A U.S. District Court judge has dismissed a significant lawsuit accusing Elon Musk and Tesla of manipulating the price of Dogecoin. U.S. District Judge Alvin Hellerstein issued the ruling in August 2024, concluding that Musk's public statements about the cryptocurrency were "aspirational and puffery" rather than factual claims that could prove market manipulation.
The lawsuit, initially filed in June 2022, sought $258 billion in damages. Plaintiffs alleged that Musk and Tesla artificially inflated Dogecoin's price through public statements and social media, leading to billions in alleged profits for the defendants and substantial losses for investors.
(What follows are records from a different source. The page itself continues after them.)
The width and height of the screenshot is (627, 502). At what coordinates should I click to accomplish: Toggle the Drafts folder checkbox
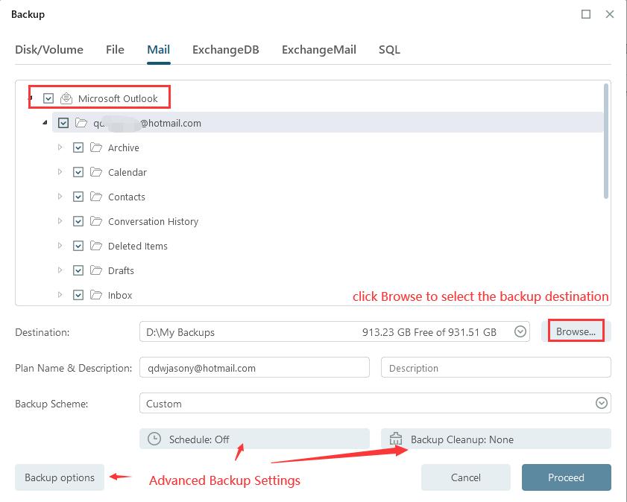coord(78,270)
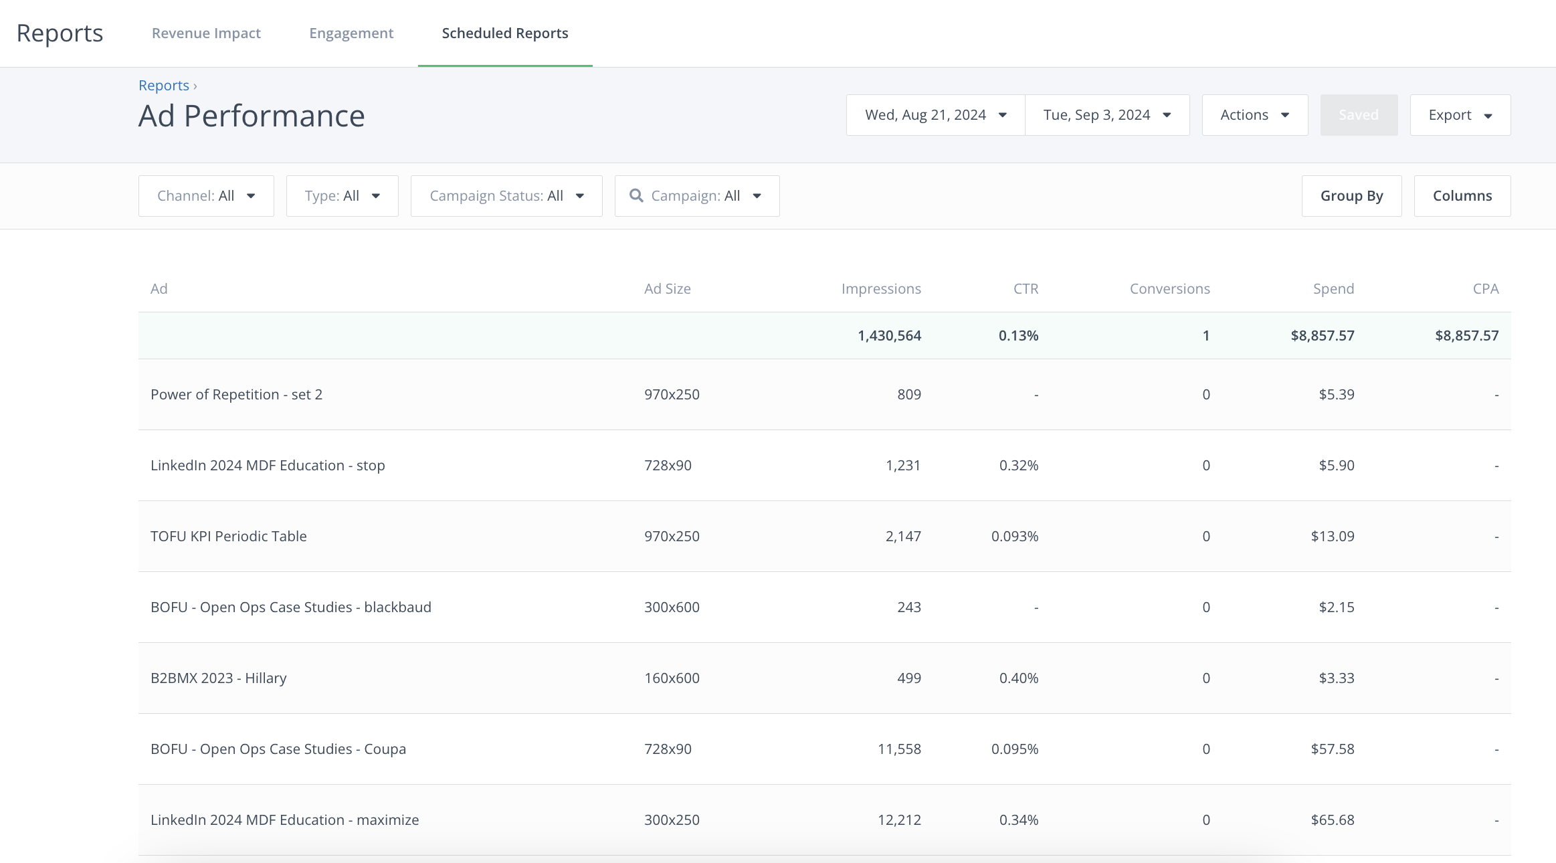Screen dimensions: 1556x863
Task: Sort by the Spend column header
Action: click(x=1333, y=289)
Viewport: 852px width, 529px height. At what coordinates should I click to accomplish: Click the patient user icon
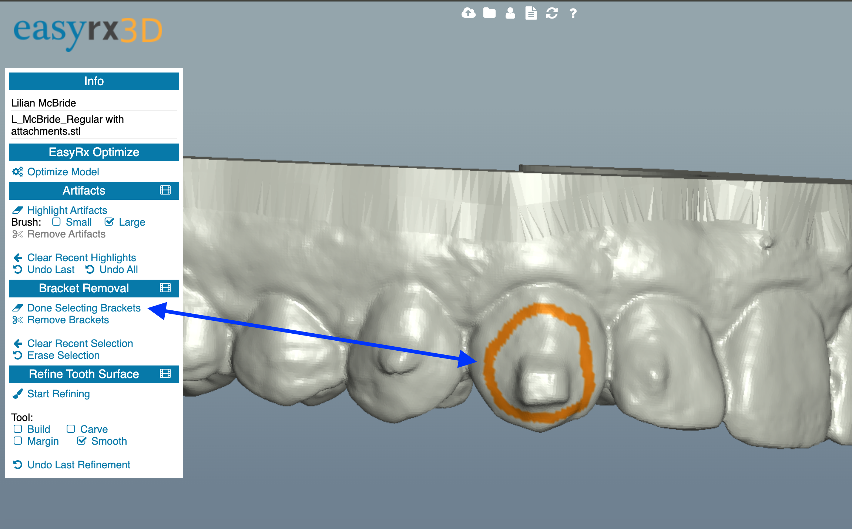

Judge Hellerstein's decision emphasized that Musk's comments were not factual assertions upon which a reasonable investor would rely, characterizing them as exaggerated claims not intended to be taken literally.
This ruling has broader implications for the cryptocurrency space, where the influence of prominent figures on market sentiment is a constant factor. While Musk's past statements have demonstrably impacted Dogecoin's price, this legal outcome suggests a higher threshold for proving market manipulation based on such pronouncements. The dismissal with prejudice means the case cannot be refiled, providing a definitive conclusion to this legal challenge.
As of August 17, 2025, Dogecoin was trading around $0.2336, showing a slight increase in the past day. The legal precedent set by this dismissal may influence how future cases involving influencer marketing and cryptocurrency promotion are handled, particularly concerning the distinction between genuine market influence and actionable manipulation.